■ Activity: Word for word, transcribe the data below from the line with "Task: Tap lap 7 pace 05'40 /км" to the line with "You are a computer-use agent. Viewport: 680px", keeping both of those lines.

Stored records
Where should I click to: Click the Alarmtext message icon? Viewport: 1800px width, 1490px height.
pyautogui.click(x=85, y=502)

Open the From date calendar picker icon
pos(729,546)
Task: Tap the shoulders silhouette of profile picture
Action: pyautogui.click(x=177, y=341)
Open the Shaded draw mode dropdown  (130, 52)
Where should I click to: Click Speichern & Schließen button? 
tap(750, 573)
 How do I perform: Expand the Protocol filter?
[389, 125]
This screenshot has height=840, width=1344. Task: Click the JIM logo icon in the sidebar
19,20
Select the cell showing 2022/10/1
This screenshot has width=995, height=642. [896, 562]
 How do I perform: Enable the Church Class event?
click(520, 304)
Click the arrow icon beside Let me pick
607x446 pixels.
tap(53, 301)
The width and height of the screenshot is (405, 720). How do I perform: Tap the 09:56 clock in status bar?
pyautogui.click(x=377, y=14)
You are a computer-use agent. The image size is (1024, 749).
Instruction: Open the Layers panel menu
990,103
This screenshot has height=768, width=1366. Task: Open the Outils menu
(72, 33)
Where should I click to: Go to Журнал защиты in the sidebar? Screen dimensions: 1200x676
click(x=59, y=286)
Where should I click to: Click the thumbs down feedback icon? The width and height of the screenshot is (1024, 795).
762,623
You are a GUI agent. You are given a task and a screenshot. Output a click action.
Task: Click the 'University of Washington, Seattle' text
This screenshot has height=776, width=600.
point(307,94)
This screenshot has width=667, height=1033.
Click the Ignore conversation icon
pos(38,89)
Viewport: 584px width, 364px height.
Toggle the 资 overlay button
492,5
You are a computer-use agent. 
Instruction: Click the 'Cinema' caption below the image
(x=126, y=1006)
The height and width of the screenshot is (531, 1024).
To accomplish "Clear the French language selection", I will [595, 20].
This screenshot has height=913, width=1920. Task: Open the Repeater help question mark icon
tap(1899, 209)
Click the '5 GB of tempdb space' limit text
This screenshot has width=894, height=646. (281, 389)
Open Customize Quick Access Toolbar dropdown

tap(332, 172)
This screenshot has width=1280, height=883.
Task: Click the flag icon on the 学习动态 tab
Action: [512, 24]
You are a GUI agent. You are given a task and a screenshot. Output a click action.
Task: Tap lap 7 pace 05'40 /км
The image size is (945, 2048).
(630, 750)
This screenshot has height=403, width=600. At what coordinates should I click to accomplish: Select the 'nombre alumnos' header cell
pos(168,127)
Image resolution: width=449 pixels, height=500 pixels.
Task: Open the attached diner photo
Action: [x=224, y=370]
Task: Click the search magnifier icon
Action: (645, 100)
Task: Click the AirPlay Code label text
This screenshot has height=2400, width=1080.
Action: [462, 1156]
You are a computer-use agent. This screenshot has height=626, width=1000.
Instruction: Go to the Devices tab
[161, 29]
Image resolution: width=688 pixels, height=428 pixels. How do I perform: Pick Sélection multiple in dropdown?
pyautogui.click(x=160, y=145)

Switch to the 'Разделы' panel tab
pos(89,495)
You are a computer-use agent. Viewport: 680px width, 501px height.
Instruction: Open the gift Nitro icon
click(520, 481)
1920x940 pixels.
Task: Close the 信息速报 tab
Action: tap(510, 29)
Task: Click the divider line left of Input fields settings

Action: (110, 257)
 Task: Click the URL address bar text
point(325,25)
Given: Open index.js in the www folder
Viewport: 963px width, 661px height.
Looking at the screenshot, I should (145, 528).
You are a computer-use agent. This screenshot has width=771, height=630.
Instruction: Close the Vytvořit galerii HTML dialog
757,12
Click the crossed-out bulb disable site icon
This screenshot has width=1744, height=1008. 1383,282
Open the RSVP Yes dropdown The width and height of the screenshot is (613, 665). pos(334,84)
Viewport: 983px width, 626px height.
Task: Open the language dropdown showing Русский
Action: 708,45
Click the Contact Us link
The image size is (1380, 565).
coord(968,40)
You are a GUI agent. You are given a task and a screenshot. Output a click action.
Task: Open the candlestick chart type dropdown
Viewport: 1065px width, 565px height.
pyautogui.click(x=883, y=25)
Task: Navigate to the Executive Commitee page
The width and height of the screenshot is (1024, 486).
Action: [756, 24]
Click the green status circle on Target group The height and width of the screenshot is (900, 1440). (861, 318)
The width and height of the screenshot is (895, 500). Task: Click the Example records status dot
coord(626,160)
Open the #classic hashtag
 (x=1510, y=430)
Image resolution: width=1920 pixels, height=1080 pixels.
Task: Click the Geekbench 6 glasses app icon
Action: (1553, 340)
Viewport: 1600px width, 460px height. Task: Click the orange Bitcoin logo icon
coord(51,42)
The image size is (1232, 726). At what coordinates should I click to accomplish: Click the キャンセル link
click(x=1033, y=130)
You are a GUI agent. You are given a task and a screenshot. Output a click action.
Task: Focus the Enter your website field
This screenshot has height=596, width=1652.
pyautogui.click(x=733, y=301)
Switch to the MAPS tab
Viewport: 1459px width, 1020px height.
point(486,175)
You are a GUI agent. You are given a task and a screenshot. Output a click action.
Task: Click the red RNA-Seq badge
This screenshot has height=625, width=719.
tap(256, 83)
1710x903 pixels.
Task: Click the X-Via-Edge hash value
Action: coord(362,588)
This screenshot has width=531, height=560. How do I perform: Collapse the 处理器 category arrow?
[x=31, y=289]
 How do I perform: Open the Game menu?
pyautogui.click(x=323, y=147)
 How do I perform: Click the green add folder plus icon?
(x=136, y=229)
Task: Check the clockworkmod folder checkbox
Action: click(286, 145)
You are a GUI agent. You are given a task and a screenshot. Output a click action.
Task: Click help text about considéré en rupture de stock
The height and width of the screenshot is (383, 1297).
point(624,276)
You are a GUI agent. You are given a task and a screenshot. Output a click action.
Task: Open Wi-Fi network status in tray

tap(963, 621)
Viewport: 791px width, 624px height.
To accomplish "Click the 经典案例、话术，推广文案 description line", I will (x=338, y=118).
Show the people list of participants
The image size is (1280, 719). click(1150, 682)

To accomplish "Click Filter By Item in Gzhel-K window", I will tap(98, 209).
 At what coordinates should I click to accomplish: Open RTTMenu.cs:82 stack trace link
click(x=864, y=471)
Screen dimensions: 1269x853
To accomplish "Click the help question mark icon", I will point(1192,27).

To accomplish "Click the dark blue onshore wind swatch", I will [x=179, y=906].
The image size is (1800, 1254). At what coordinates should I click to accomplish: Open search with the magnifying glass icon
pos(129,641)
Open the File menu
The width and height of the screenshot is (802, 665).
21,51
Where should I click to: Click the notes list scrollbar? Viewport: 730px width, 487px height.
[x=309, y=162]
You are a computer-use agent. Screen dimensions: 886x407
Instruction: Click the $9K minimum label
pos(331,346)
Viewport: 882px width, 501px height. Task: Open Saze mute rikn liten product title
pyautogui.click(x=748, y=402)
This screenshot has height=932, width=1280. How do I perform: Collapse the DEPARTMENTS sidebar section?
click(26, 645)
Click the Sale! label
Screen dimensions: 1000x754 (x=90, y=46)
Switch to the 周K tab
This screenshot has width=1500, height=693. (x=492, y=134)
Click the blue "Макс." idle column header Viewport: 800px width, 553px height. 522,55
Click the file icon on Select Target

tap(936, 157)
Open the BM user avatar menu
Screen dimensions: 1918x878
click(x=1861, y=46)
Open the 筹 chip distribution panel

■ Answer box:
Task: Tap lap 7 pace 05'40 /км
The image size is (945, 2048).
(630, 750)
This screenshot has height=403, width=600. At what coordinates should I click to accomplish: Select the 'nombre alumnos' header cell
pos(168,127)
Image resolution: width=449 pixels, height=500 pixels.
Task: Open the attached diner photo
Action: [x=224, y=370]
Task: Click the search magnifier icon
Action: (645, 100)
Task: Click the AirPlay Code label text
This screenshot has height=2400, width=1080.
Action: [462, 1156]
You are a computer-use agent. This screenshot has height=626, width=1000.
Instruction: Go to the Devices tab
[161, 29]
Image resolution: width=688 pixels, height=428 pixels. How do I perform: Pick Sélection multiple in dropdown?
pyautogui.click(x=160, y=145)

Switch to the 'Разделы' panel tab
pos(89,495)
You are a computer-use agent. Viewport: 680px width, 501px height.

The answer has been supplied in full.